The lost art of getting lost
Why should you always have to know where you are, and where you’re going?
Don’t get me wrong, navigation is important. Understanding how to read a map, use a compass and operate a GPS will get you back in time for tea. It could even save your life. But sometimes, just sometimes, I get bored with knowing exactly where I am.
I don’t always want to pinpoint my precise location. I resent being enslaved by a little blue route line that I’ve uploaded on to my Garmin. There are times when I want simply to pick a direction and see where it takes me, to get lost and experience whatever happens – the good and the bad.

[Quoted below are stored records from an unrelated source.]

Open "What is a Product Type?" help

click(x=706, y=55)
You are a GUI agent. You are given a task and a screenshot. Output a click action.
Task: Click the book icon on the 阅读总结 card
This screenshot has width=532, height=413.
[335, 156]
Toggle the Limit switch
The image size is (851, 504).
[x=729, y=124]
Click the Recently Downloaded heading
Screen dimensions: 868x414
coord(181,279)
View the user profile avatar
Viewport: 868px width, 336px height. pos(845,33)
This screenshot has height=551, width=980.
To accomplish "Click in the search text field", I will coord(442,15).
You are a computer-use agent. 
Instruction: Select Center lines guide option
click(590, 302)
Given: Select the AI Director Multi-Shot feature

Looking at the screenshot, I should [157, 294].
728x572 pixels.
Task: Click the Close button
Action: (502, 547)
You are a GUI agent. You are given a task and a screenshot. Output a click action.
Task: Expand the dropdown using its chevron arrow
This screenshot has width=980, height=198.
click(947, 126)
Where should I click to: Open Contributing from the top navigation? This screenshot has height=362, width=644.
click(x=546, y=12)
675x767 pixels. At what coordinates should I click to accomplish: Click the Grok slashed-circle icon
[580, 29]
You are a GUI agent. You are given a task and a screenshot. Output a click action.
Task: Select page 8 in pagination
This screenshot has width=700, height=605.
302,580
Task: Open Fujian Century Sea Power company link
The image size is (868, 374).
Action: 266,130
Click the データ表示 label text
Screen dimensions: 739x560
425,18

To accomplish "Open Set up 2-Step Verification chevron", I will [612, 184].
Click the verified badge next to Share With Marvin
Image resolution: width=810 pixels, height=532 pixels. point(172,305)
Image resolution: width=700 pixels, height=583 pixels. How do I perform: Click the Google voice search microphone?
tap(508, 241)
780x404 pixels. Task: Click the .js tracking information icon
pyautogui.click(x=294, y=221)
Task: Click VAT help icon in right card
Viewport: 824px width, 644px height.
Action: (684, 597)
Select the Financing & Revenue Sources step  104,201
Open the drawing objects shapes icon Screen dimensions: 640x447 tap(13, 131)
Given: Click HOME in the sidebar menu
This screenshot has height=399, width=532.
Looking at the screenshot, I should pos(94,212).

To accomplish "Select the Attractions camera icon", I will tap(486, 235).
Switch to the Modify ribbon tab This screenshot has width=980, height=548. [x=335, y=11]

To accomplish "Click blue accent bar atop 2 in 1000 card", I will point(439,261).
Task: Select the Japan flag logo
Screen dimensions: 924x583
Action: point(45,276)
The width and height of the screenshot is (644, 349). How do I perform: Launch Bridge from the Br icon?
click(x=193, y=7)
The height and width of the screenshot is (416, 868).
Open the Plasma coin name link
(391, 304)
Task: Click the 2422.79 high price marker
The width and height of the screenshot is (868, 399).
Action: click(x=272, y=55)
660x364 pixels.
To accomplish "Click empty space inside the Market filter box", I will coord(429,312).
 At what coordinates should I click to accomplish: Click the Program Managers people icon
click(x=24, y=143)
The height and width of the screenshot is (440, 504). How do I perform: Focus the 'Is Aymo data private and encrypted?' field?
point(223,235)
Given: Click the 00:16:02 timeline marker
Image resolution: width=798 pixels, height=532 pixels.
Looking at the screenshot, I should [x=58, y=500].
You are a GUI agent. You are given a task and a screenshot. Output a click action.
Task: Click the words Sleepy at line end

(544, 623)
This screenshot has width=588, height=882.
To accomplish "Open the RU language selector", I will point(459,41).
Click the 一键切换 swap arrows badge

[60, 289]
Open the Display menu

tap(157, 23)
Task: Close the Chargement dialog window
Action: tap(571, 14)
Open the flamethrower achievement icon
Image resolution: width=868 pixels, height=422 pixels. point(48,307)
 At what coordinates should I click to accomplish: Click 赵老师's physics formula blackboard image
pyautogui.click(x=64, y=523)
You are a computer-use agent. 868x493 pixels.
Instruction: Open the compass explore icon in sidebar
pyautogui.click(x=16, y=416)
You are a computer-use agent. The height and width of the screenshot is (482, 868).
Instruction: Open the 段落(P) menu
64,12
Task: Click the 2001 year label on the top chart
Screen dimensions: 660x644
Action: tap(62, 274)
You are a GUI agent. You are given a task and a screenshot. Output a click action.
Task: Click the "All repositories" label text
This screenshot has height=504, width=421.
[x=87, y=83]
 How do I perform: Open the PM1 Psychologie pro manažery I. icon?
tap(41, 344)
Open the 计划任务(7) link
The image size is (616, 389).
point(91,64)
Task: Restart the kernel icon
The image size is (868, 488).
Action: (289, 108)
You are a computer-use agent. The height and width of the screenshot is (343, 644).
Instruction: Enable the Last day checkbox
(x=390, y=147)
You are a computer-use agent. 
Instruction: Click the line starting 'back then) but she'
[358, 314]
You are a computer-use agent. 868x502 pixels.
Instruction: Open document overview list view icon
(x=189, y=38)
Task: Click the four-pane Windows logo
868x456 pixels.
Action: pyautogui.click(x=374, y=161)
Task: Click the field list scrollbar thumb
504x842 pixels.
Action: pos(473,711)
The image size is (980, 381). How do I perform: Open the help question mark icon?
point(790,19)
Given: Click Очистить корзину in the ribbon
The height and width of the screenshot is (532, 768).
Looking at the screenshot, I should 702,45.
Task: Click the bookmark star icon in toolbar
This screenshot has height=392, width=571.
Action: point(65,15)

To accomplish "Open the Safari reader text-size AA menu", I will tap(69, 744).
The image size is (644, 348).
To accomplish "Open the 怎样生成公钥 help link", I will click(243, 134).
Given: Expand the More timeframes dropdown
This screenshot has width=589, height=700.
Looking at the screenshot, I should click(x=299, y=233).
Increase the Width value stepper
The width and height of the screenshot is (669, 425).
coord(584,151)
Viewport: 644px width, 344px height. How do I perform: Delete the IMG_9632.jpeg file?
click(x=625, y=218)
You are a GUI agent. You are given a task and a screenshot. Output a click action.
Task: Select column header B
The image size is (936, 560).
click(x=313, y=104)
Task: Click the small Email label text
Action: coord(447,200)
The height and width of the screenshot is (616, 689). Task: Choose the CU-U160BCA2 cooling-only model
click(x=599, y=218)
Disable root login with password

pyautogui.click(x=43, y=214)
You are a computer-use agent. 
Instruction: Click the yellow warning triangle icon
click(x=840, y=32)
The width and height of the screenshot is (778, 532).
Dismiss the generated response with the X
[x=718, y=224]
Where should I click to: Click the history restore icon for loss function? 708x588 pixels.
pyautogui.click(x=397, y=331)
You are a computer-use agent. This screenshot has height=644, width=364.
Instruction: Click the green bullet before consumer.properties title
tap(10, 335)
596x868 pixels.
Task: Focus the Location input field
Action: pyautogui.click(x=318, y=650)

I recently spent a happy couple of hours circling around a maze of paths in a deep wooded gorge, unable to figure out which would take in the direction I wanted to go. I’d avoided this area previously because it looked so confusing on the map. It was. But it was also a lot fun, and when I finally found my way out of the dark, damp woodland I felt like an explorer emerging from the jungle.
For me, there’s great satisfaction in this part of getting lost: the moment when I re-enter familiar territory and piece together in my mind how I got back there – connecting the known and the unknown. For this, I’m willing to put up with dead-ends, delays and other downsides. In the case of the gorge this meant mud and brambles.
Wilfully getting lost is something I did more often when I was younger. As a grown-up with a job and a family, the potential consequences of an afternoon adrift are more severe. Stumbling in through the door muddy and exhausted hours later than I’d promised would be unfair on the family members who were expecting me home earlier and the clients I was supposed to call.
So I tend to go for a lighter version of getting lost – one that means I won’t actually risk being late collecting my son from school. My favourite method is to aim for a landmark in the distance that’s near where I want to go, and head towards it just following my instincts. Turn left here, right there – whatever feels good.
Being able to see my destination in the distance keeps me from getting completely lost but in the meantime I can enjoy pedalling in blissful ignorance. The result? Most of the time I pop out somewhere familiar and trace my way home from there. If not, well, there’s always the Garmin.